Exercise material
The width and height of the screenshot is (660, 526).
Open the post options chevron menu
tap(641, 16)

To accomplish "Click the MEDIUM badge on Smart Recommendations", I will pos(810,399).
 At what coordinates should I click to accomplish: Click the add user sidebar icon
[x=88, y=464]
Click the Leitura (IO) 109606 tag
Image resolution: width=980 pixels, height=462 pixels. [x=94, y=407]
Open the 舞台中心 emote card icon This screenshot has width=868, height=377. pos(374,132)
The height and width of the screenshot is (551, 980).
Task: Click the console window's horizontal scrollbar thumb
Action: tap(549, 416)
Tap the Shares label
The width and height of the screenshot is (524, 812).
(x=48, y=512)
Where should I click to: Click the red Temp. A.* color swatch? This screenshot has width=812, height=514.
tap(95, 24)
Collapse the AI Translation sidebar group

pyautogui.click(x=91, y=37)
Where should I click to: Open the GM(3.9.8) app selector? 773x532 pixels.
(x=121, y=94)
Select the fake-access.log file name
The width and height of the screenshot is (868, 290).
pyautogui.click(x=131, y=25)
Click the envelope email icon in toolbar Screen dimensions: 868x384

Aim of the task
Each line of the records should be transcribed without change.

Result for this exercise
The width and height of the screenshot is (660, 526).
Open the post options chevron menu
tap(641, 16)

To accomplish "Click the MEDIUM badge on Smart Recommendations", I will pos(810,399).
 At what coordinates should I click to accomplish: Click the add user sidebar icon
[x=88, y=464]
Click the Leitura (IO) 109606 tag
Image resolution: width=980 pixels, height=462 pixels. [x=94, y=407]
Open the 舞台中心 emote card icon This screenshot has width=868, height=377. pos(374,132)
The height and width of the screenshot is (551, 980).
Task: Click the console window's horizontal scrollbar thumb
Action: tap(549, 416)
Tap the Shares label
The width and height of the screenshot is (524, 812).
(x=48, y=512)
Where should I click to: Click the red Temp. A.* color swatch? This screenshot has width=812, height=514.
tap(95, 24)
Collapse the AI Translation sidebar group

pyautogui.click(x=91, y=37)
Where should I click to: Open the GM(3.9.8) app selector? 773x532 pixels.
(x=121, y=94)
Select the fake-access.log file name
The width and height of the screenshot is (868, 290).
pyautogui.click(x=131, y=25)
Click the envelope email icon in toolbar Screen dimensions: 868x384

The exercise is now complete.